What started out as a charcoal sketch of a nude model at school, became a drawing. I've always been curious about the evil that a person can become, and Nazi Germany has always intrigued me.

In this sketch, a Nazi officer inspects his subject before he declares her fate. Her friend, who just moments before was in conversation with, now lies lifeless on the floor. She is humiliated as she stands, naked, scared, and trembling, wondering what is to be her fate. Is a life left starving to death in a concentration camp worth more than to face the barrel of a gun? The officer orders her to turn this way and that, torturing her mind. The mental anguish seems far worse than the fate of death. She's a Jew, and to him, death is only retribution. She's beneath him, and his own morality dictates that sooner or later, she deserves what he would have in store for her.

Regardless her outcome, this Nazi officer, if he doesn't die by the end of the war, his body will hang from a post, or he'll feel the heat of a bullet as his heart is ripped out from a firing squad.

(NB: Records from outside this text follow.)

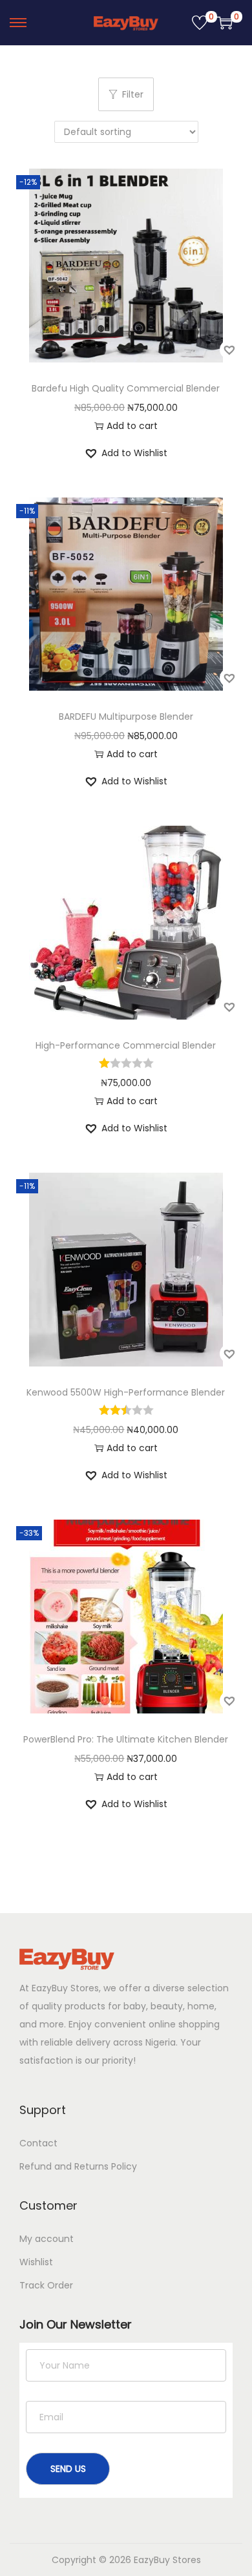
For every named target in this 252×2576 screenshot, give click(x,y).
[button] (229, 349)
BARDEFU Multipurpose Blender (126, 716)
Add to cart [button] (132, 425)
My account (46, 2238)
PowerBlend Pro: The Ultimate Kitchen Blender (125, 1739)
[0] (199, 22)
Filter (132, 94)
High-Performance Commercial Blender (126, 1045)
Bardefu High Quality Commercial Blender (126, 388)
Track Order (46, 2285)
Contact (38, 2143)
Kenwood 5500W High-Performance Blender (125, 1392)
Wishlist (36, 2262)
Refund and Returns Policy (78, 2166)
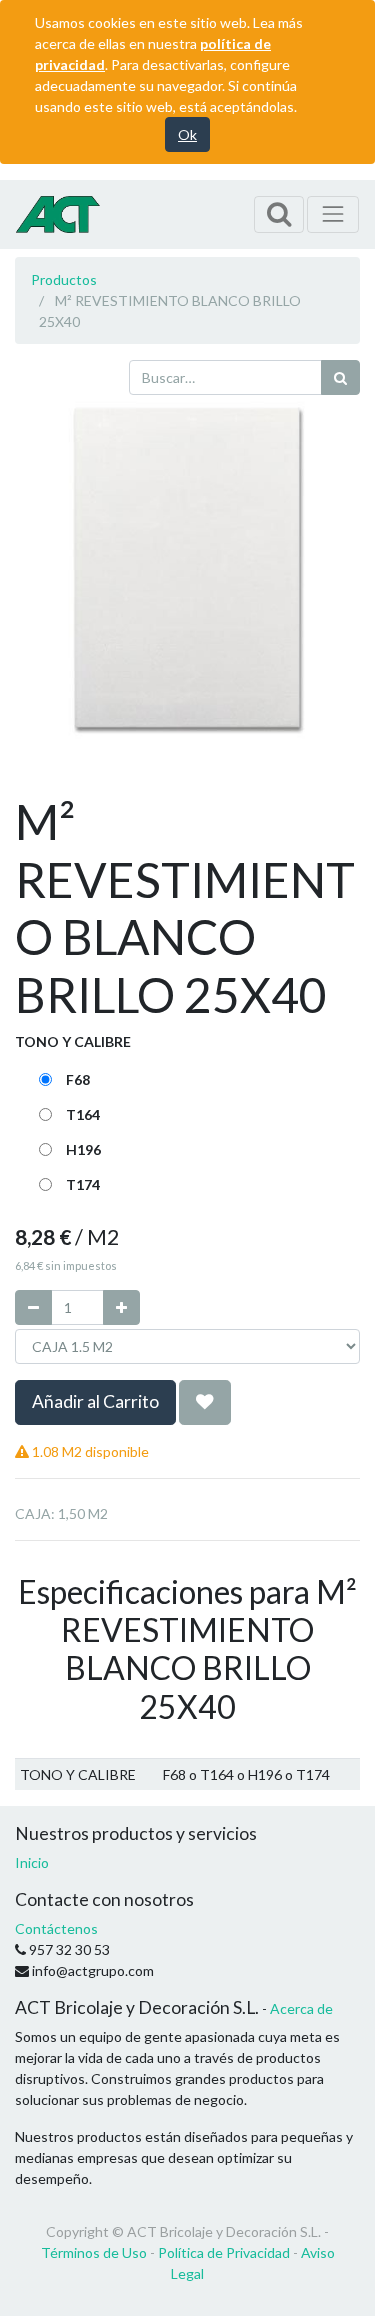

As nation after nation decides to go to war, torturing the individuals who would rise up against them, the winner will one day face death in the same manner as the loser. During WWII, my grandfather shot and killed many German officers, but he too, well after the war was over, came to the end of the road.

This depiction of the humility of an innocent human being, brought before the slime of humanity, captures a single moment in the life of a Jewish lady in Nazi Germany. Day after day, year after year, they were brought before their captors who sought to exterminate them. The cold and heartless actions of this officer shows just how low one human being can be.